This very entertaining and sassy new series starring Will Forte and The Good Place’s D’Arcy Carden joins a long line of productions about foreigners setting up shop in Australia. Things often don’t go well for outsiders attempting to make good down under – but unlike John Grant in Wake in Fright and, more recently, Nic Cage in The Surfer, American siblings Martin (Forte) and Vicki (Carden) don’t get psychologically pummelled by the sun. Their story is sun, for they are in Sydney to launch a spray tan business.
Created by Nick Keetch and Ty Freer and directed by comedy stalwart Trent O’Donnell (a reliable pair of hands, whose shows include Colin From Accounts, No Activity and Review with Myles Barlow), Sunny Nights initially presents itself as a frothy romp, buoyed by two funny imported leads and plenty of spritzy banter. It took me a little while to fully appreciate that, beneath the playful surface, this is fundamentally a crime story – one told with a disarmingly light comedic touch that nudges emphasis away from plausibility to sheer enjoyability.
The title refers to the name of a rinky-dink motel Martin and Vicki are holed up in. Their business pitch isn’t going well and nor are Martin’s attempts to rekindle things with his wife (Ra Chapman), who has moved to Australia and wants a divorce. The siblings have also run out of cash; it’s clear nothing in their personal and professional lives is tickety-boo. But Martin soon discovers that just when you think you’ve lost everything, there’s always a little more to lose. A one-night stand with the charming Susi (Jessica De Gouw) initially seems like a lucky break, but their fling was filmed and the video used to blackmail him to the tune of 10,000 big ones.
Naturally, in the great tradition of crime stories propelled by bad decisions, Martin and Vicki make things even worse for themselves by bringing in loan sharks and disreputables. It’s an evergreen formula: people putting their heads in a lion’s mouth then scrambling to find a way out. “If you see me again, you’ve fucked up,” one goon tells the siblings early in the runtime – and you just know they will indeed see this guy again.
All the criminal characters are from Central Casting, but they’re supposed to be: the actors playing these ne’er-do-wells lean into their vaguely cartoonish presence, with a particularly enjoyable turn from Rachel House (always a great way to inject extra fizz) as the crime boss Mony.

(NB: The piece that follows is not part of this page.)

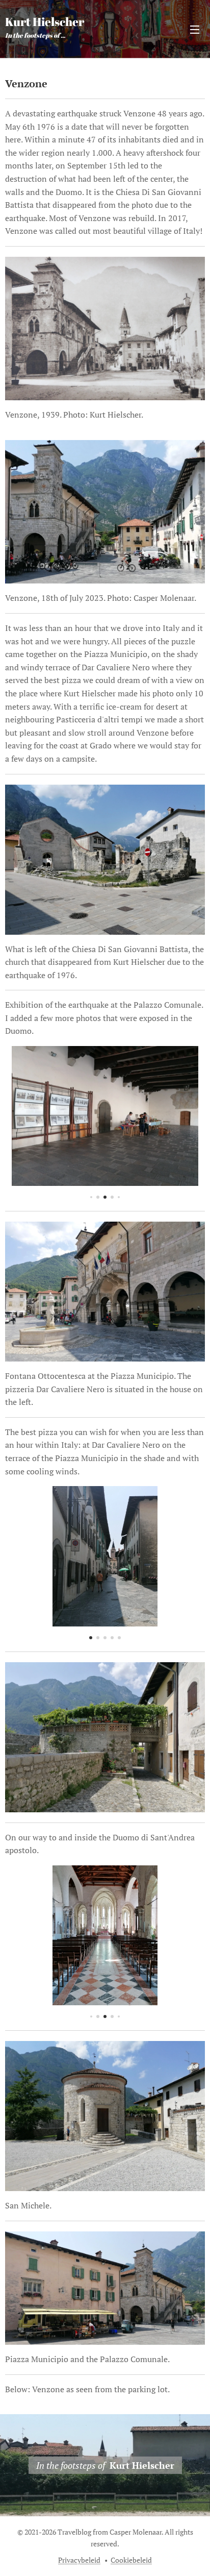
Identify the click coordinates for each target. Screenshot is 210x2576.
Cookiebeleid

Forte and Carden have fun chemistry in the lead roles, bringing lots of snap and spark to this show. Perhaps surprisingly, they really do feel like brother and sister, which is not always the case with television siblings. Carden is the brassier of the pair, Vicki being a loud and irreverent presence, while Forte is a more deflated counter as Martin, a decent person who makes bad decisions and is slowly coming to terms with his many inadequacies. The pair make even unremarkable interactions pop, such as when Martin tells Vicki: “I love you”, and she responds: “Ew, I’m your sister.” It doesn’t read amazing on paper but it really works on screen.
The show has a well-paced arc, though it does feel a little stretched at times and it is, by design, incomplete; the door has been left open for another season (this review encompasses all eight episodes in the first).
Realising that Sunny Nights is a crime narrative first and foremost helped me make sense of what initially seemed like an odd structure; the show unfolds in hour-long episodes rather than the snappier 20 to 30 minutes typical of comedies. The light, humorous elements give the series leeway when it dabbles with incredulous moments or lifts well-worn tropes from the playbook. The characters are always fun to spend time with and the tone is deliciously skew-wiff: a comedy bent like a thriller, and a thriller tinged with comedy.